Metin:
╔══

BİZ BİRİZ BE, BİRİZ!…
Eklenme: 11/2/2020 12:00:00 AM

Evet, biz biriz, ve hep bir olacağız..!

İzmir ne ise, Van da odur..

İstanbul ne ise, Elazığ ve Diyarbakır da odur..

El değil, elin oğlu hiç değil

O candır, canandır, ailedir; bu ümmetin evladı ve ferdidir..

Ne ölümün bıraktığı acı, ne gözden akan gözyaşının, ne de doğal afetin neden olduğu felaketin dili de, ırkı da, rengi de, ideolojisi de, inancı da yoktur?

Tek bir dil vardır; o da acının kalpte yarattığı histir

***

Onun için de!..

Cuma Günü, öğlen ile ikindi arası, İzmirde yaşanan depremin yarattığı; acı da aynen böyle idi..

Ki, olmalı da, çünkü biz bir inancın ümmeti ve evlatlarıyız!

Yüreğimiz de!..

Kalbimiz de..

Vicdanımız da..

İnsani ve rahmani duygularımızın, inancımızın, kültürümüzün, medeniyetimizin, tavizsiz icrasıyla, İzmir için tek yürek olduk..

***

Tıpkı, Marmara gibi, tıpkı Düzce gibi, tıpkı Erzincan gibi, tıpkı Van gibi, tıpkı Elazığ ve Malatya gibi..

Tıpkı, Bingöl ve Lice gibi..

Nasıl ki, çığ felaketinde kaybedilen, canlara olan acılı yüreklerin tek olduğu gibi..

İzmir için de, aynı şuurla, aynı ruhla, aynı duygu ve insani, rahmani yürekle; atmayan bir fert yoktu..

Evet, siyasi, ideolojik, inanç, fikir, düşünce, renk, dil dahil tüm farklılıklarımızı bir kenara bırakıp, acı hepimizin deyip, tek yürek olduk..

***

İnsanlığımıza; vicdanımıza, medeniyetimizin kutsal ilkelerine sarılarak kucaklaştık.. Maddi ve manevi tüm imkanlarımızı bölüştük, ki acılarımız paylaşıldı..

Bu da bizi biz etti..

╚══

Veriler:

╔══

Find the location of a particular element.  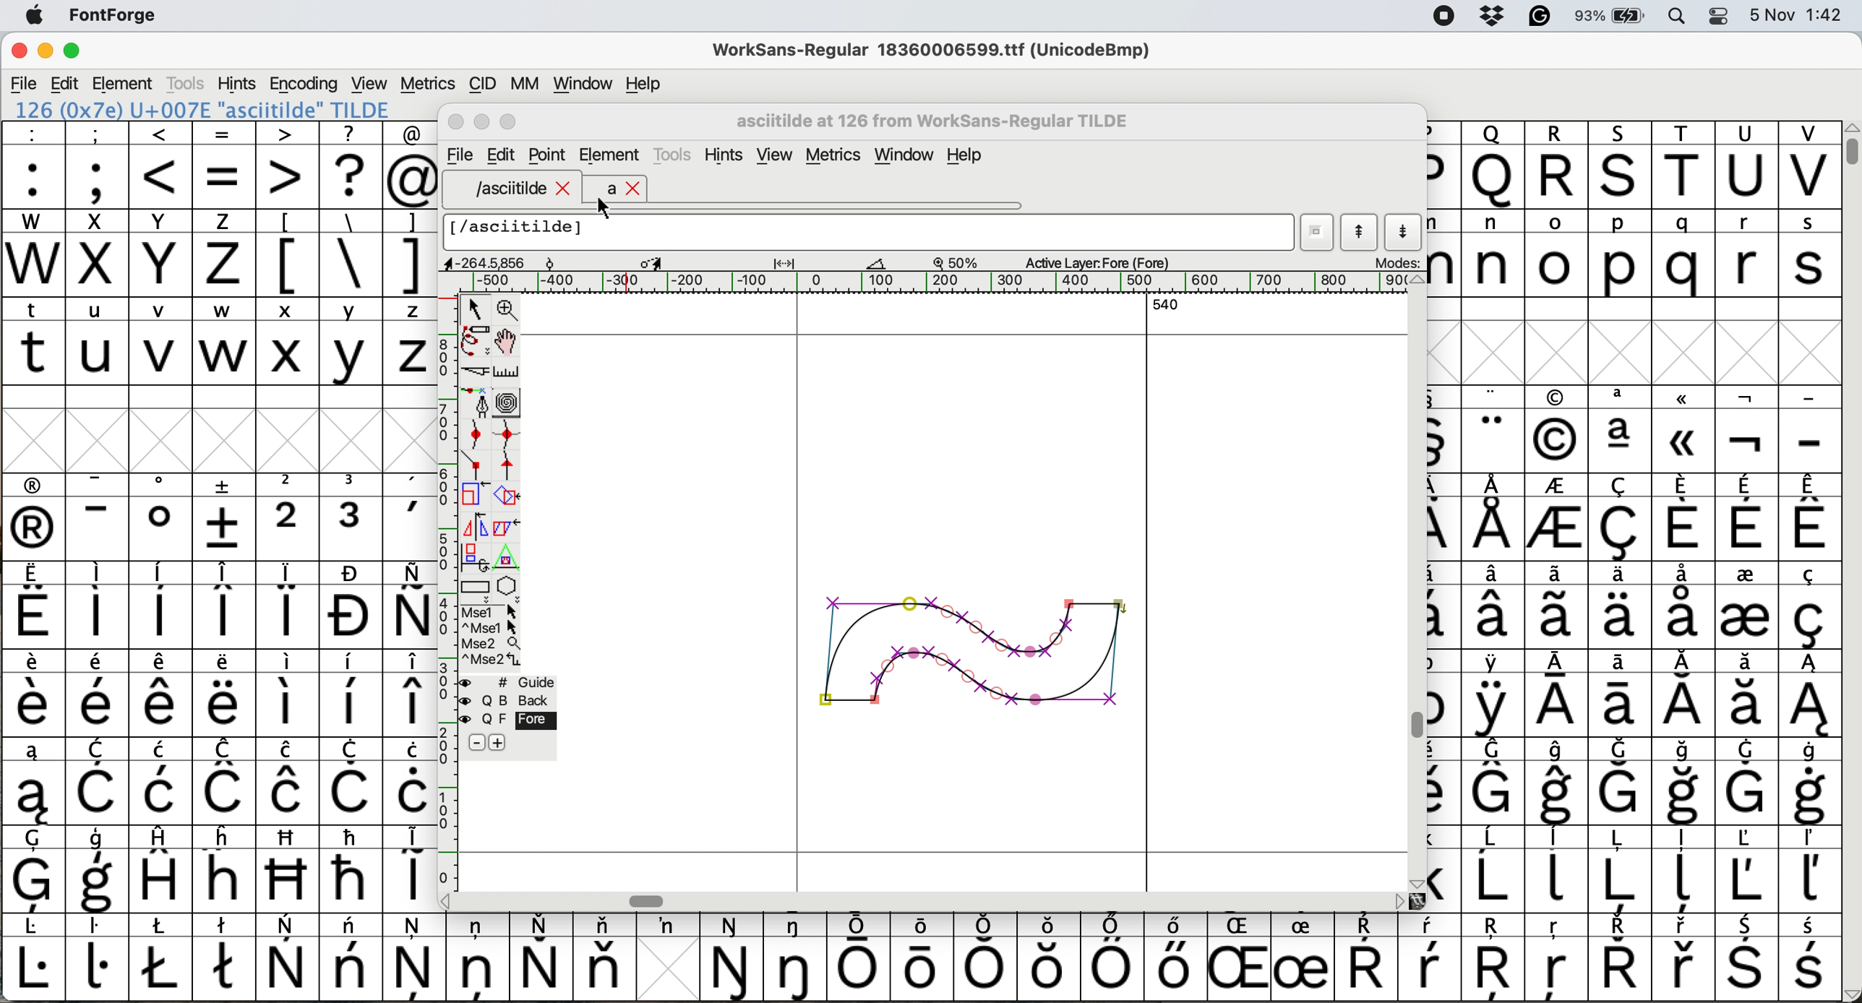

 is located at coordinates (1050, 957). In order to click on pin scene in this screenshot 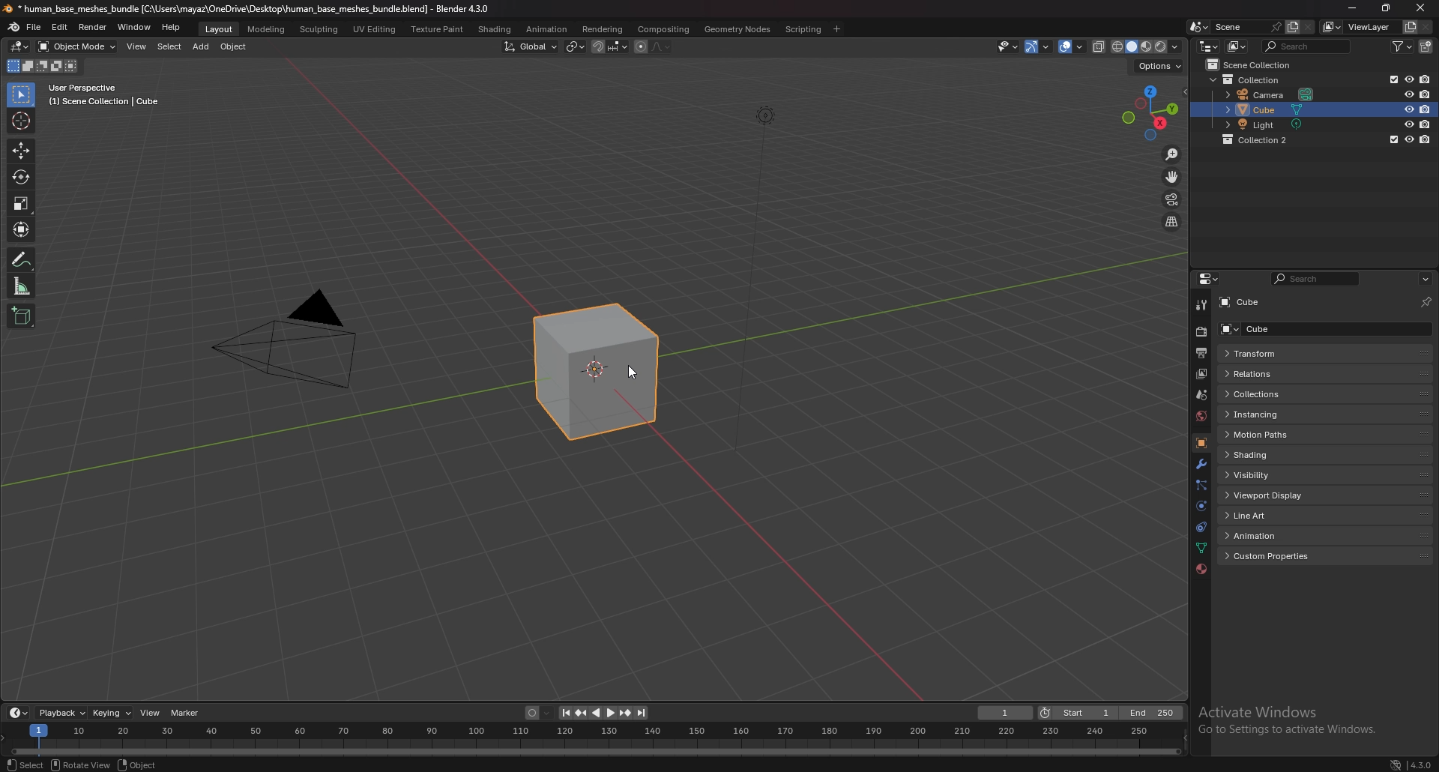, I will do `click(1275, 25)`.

╚══

Görev:
Metne göre İzmir'deki deprem hangi gün ve günün hangi saatleri arasında yaşandı?

Cevap:
Cuma günü, öğlen ile ikindi arasında.